Der „Frühling“ ist ein kleiner Ausblick auf Großes, verrät Kekenj. „Ich schreibe an einer Hip-Hop-Oper, die auf der Geschichte des Arabischen Frühlings basiert.“ Bis das Werk vollendet ist, dürfte indes noch einige Zeit vergehen. Zeit, die mit „Opus 2: Mein Utopia“ überbrückt werden kann. Das Konzert, das von schwelgerischen Tönen in bester Filmmusik-Tradition genauso lebt, wie von den furiosen Geigenkadenzen oder den gefühlvollen und bisweilen verstörenden Rap-Zeilen Kekenjs, ist zu nachtschlafender Zeit entstanden. „Ich komponiere am Computer – weil es einfacher ist. Stilvoller wäre natürlich am Klavier und mit Notenpapier. Und ich arbeite vornehmlich nachts, bis zwei, drei oder vier Uhr“, sagt Kekenj.
Die Themen, die der 40-Jährige dabei verarbeitet, sind eher düster. Ungewöhnlich, wenn man ihn schon mal erlebt hat. „Ja, ich bin eher ein fröhlicher und ausgelassener Typ – aber wenn ich künstlerisch tätig bin, wird es eher nachdenklich. Vielleicht kann ich diese Seite von mir nur so herauslassen“, sagt er. Inspiration findet Kekenj oft an vermeintlich unpassender Stelle. „Zum Beispiel, wenn ich im Auto unterwegs bin. Da kam mir dann zum Beispiel die Idee für den zweiten Satz ‚Schlaflied‘.“ Andere sind schon älter, etwa die erste Strophe von „Mein Utopia“, die er 2008 während einer Tournee in Korea aufschrieb.

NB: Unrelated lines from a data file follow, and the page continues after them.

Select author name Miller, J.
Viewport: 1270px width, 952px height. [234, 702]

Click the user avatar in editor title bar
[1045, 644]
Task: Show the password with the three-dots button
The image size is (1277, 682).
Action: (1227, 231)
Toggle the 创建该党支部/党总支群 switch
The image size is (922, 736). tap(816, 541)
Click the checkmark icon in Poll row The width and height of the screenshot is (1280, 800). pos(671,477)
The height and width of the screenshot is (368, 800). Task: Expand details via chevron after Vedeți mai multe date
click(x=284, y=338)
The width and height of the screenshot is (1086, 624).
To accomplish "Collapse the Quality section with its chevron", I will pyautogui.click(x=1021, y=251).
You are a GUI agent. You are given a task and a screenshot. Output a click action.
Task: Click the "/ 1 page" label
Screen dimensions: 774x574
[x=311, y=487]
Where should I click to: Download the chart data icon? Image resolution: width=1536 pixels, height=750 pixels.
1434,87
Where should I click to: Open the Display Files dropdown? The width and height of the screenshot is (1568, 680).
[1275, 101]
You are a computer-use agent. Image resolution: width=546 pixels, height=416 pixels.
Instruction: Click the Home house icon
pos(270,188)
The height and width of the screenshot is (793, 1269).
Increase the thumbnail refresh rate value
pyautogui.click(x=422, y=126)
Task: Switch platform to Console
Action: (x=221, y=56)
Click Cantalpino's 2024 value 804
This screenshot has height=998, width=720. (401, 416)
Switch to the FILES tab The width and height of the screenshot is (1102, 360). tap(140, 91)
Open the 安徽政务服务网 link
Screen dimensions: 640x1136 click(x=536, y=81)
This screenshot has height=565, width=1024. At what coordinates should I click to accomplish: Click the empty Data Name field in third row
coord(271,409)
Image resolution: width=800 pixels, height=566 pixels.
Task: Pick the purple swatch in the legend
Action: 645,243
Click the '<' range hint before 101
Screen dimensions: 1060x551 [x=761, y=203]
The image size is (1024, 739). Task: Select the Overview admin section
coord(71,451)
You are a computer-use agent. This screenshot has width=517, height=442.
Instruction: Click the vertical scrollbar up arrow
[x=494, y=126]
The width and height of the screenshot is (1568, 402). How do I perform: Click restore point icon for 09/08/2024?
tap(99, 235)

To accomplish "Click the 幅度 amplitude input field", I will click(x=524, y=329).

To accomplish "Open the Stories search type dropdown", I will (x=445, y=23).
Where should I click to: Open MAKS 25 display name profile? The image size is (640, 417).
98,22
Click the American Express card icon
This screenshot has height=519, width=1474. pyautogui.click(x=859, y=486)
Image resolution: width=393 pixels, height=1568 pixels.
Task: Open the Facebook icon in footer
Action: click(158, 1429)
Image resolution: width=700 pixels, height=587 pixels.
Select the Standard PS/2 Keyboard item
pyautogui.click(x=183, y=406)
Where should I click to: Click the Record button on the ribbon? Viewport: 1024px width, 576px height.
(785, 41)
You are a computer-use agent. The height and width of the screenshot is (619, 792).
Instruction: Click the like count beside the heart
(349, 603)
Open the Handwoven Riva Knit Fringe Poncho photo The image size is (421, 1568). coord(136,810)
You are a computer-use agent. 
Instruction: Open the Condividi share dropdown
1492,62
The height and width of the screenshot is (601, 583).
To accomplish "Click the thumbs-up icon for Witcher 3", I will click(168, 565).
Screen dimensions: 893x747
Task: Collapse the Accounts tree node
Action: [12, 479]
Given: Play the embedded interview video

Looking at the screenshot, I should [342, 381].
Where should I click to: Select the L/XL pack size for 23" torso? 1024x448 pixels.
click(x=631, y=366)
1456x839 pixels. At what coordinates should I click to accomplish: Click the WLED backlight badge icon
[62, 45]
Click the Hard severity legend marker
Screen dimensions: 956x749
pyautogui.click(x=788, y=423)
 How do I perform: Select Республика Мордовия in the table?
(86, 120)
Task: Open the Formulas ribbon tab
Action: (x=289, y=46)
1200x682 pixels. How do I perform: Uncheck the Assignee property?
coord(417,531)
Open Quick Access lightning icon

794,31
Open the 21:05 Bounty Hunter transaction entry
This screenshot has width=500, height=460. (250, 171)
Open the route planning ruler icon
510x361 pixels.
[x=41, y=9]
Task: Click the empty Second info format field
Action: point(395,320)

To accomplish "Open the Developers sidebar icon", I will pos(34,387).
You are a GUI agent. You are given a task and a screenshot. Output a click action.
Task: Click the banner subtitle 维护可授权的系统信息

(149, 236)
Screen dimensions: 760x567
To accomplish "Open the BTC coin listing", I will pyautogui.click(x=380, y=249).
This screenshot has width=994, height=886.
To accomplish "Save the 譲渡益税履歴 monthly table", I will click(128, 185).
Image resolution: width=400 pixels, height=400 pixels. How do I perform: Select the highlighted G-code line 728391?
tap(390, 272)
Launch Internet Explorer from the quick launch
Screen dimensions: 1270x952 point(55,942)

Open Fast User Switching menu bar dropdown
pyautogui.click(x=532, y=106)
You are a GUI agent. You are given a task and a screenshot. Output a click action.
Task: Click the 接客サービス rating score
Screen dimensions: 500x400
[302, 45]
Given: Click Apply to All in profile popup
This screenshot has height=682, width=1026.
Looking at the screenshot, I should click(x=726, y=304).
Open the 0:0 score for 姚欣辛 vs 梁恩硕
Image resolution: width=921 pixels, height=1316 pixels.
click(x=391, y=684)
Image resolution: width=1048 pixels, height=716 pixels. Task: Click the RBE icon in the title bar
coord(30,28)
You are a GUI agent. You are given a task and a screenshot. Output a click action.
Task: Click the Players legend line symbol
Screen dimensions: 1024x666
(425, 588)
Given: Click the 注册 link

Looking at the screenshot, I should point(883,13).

Die Zusammenarbeit mit dem WDR-Funkhausorchester ist über die Plattenfirma zustande gekommen. „Das war alles sehr angenehm und unkompliziert. Ich neige dazu, mich sehr einzubringen und habe dem Dirigenten Enrico Delamboye meine Visionen ganz genau erzählt“, sagt der 40-Jährige Konzertmeister lachend.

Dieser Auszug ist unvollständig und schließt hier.